Masa-masa awal pendirian kelompok ini, kata Jumani, tidak mudah. Ia menuturkan banyak warga yang meremehkan manfaat membentuk kelompok. “Untuk apa berkelompok? Tidak ada manfaatnya,” ia menirukan ucapan sebagian warga. Namun Jumani, Samiudin, Adinanto, Sarifudin, Suhardin, Bakri, dan Adinuru tidak berkecil hati.
Mereka rajin bergotong-royong. Dari membuat bak penampungan air hingga memanen rumput laut dilakukan bersama-sama. Lama-kelamaan, makin banyak warga yang bergabung. Saat ini jumlah anggota Dewara sudah mencapai 62 orang. “Setelah dilihat besar manfaatnya, mereka berbondong-bondong masuk.”
Ditemui di rumah panggungnya di Desa Darawa pekan lalu, Jumani mengimbuhkan, pada 2009, Balai memfasilitasi anggota Dewara melakukan studi banding ke Bali. Di sana mereka mempelajari lebih lanjut teknik budi daya rumput laut dan ekowisata.
Jumani, yang kini menjabat Kepala Desa Darawa, menuturkan warga awalnya membudidayakan rumput laut jenis katoni. Satu orang petani rata-rata menghasilkan panenan 2-4 ton rumput laut per tahun. Harga jual 1 kilogram katoni kala itu mencapai Rp 21 ribu per kilogram.
Tantangan datang pada 2014, sewaktu harga katoni anjlok. Warga lantas beralih membudidayakan rumput laut Spinosum setelah mendapat pelatihan dari Universitas Haluoleo. Berbeda dengan katoni yang rentan rusak bila terkena penyakit ais-ais dan bulu kucing, Spinosum kebal hama. Namun kelemahan Spinosum adalah harga jualnya hanya Rp 6.500 per kilogram.
Jumani menyebutkan setiap anggota Dewara rata-rata mampu menghasilkan 5 ton rumput laut jenis Spinosum per tahun dengan pendapatan kotor Rp 65 juta. Di luar rumput laut, warga memperoleh pendapatan dari penangkapan gurita sebesar Rp 18 juta per tahun dan ikan Rp 5 juta per bulan. Dewara kini tengah mengembangkan budi daya ikan bobara di dalam keramba tancap.
Tak hanya mengambil manfaat ekonomi dari laut, anggota Dewara juga melakukan konservasi. Selain menghindari cara penangkapan yang merusak terumbu karang, nelayan Darawa aktif mencegah nelayan luar yang ingin menangkap ikan dengan bom atau racun. “Kalau ada yang mengebom, kami kejar,” ucap Jumani.

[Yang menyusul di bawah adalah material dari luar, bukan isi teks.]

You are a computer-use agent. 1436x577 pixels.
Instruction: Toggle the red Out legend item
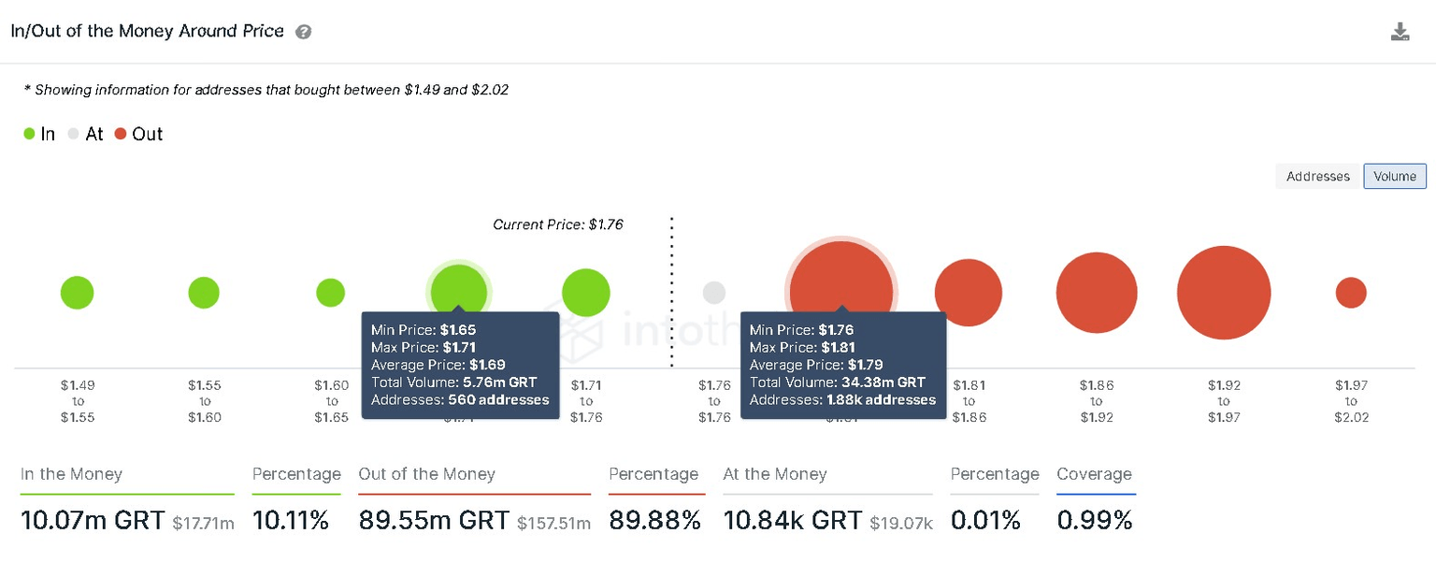(x=138, y=134)
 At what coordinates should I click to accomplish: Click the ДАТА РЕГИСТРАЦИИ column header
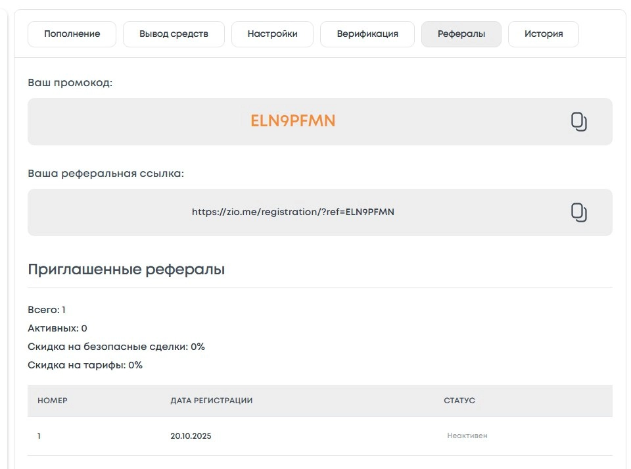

Ia bercerita, warga Darawa pernah menangkap nelayan dari desa tetangga yang diduga membius ikan di perairan Darawa pada 2014. Ketika ditangkap, pelaku berdalih menggunakan kompresor sebagai alat bantu menyelam. Namun warga tidak percaya lantaran kompresor biasa digunakan untuk membius ikan. “Tapi karena tidak ada bukti, obat biusnya mungkin sudah dibuang, kami lepas,” ujarnya.

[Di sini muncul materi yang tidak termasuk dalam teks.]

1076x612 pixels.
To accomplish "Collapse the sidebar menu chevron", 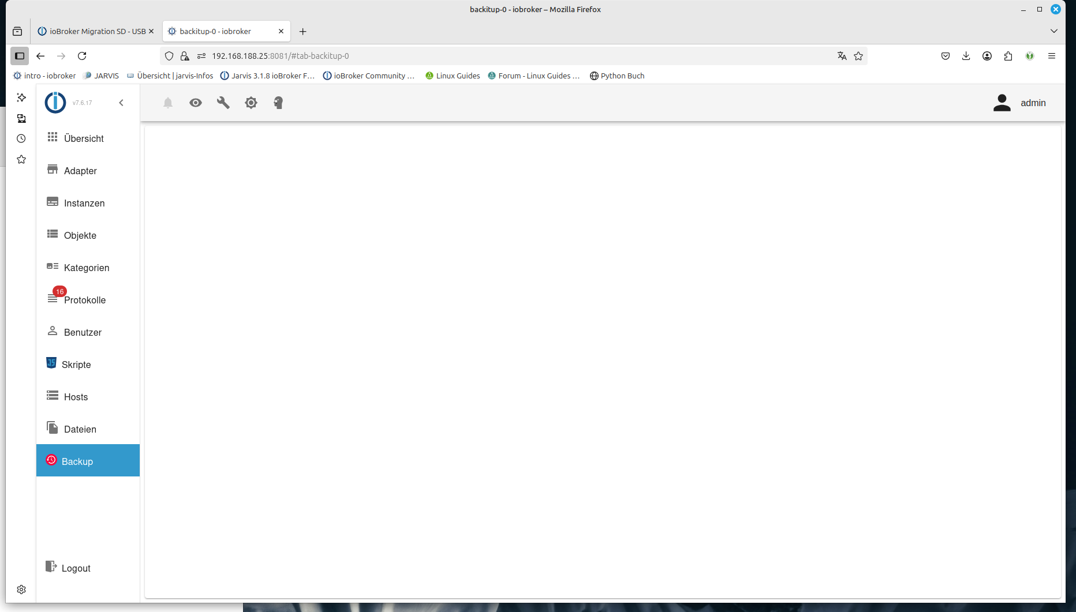I will coord(121,103).
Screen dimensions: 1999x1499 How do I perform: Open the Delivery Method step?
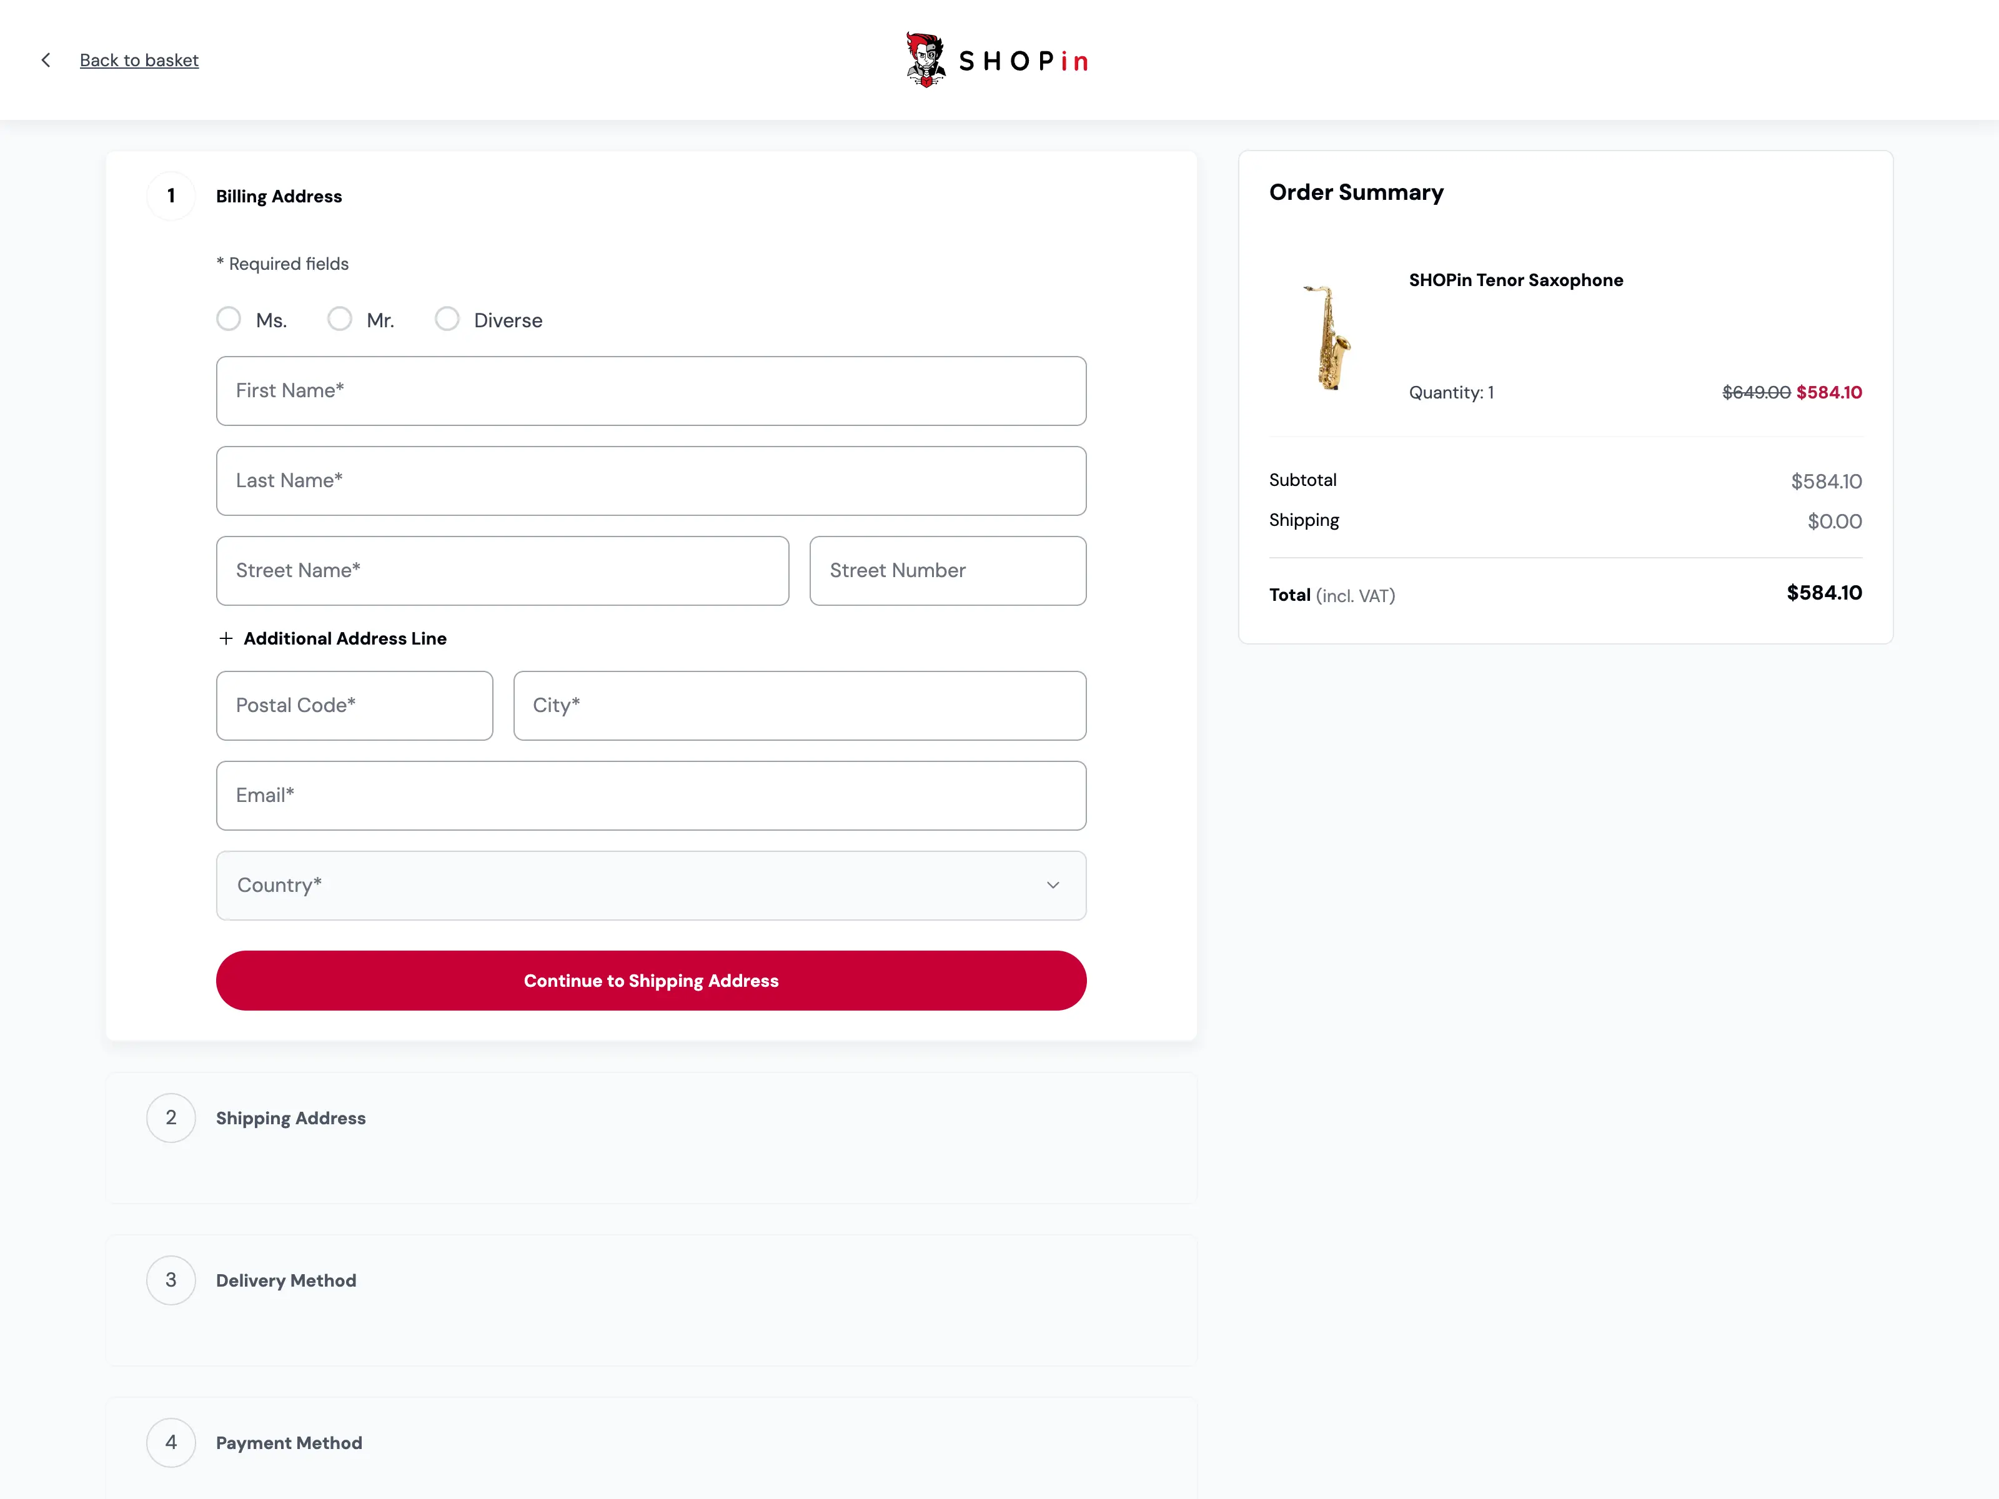286,1281
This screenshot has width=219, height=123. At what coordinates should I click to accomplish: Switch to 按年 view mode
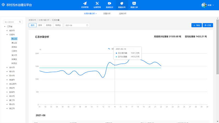[40, 25]
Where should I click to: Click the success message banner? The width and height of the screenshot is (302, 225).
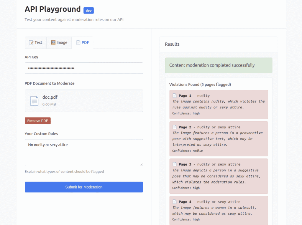[x=219, y=65]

Prinsip-prinsip konservasi terumbu karang juga dijalankan warga dalam penangkapan gurita.
Menurut Jumani, nelayan-nelayan dari desa lain dulu menangkap gurita dengan memecah karang. Sedangkan warga Darawa, ucap dia, selalu menggunakan kayu atau besi tajam untuk memaksa gurita meninggalkan karang. “Kalau ada nelayan yang merusak karang, kami usir,” tuturnya.
La Fasa, Kepala Seksi Pengelolaan Taman Nasional Wilayah II Wakatobi, menuturkan, sejak menjadi desa binaan, nelayan Darawa bersemangat menjaga wilayah lautnya. Jika ada nelayan yang mengebom tapi tidak terkejar, tutur Fasa, warga selalu melapor ke Balai. “Kalau ada yang ketahuan, didatangi rumahnya. Kalau ada yang tertangkap, didorong ke sanksi adat.”

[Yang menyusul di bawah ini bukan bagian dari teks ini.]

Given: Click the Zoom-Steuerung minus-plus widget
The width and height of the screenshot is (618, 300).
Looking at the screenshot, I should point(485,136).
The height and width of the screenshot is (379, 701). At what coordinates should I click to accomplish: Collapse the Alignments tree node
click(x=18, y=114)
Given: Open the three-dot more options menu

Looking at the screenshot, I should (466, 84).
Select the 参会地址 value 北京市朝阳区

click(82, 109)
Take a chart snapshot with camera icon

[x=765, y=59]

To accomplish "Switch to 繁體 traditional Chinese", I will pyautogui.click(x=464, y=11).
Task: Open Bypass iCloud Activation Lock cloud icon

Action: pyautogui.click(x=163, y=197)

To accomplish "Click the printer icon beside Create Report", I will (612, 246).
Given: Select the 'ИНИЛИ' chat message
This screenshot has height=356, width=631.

Fasa menyebutkan, berkat kemitraan dengan Kelompok Dewara dalam lima tahun terakhir, sudah tidak ada lagi kasus pengeboman atau pembiusan ikan di perairan Darawa. “Bayangkan, kalau 75 desa di Wakatobi bisa mempunyai area lindungan yang dikelola oleh masyarakat, Balai bisa berkonsentrasi di wilayah-wilayah yang jauh.”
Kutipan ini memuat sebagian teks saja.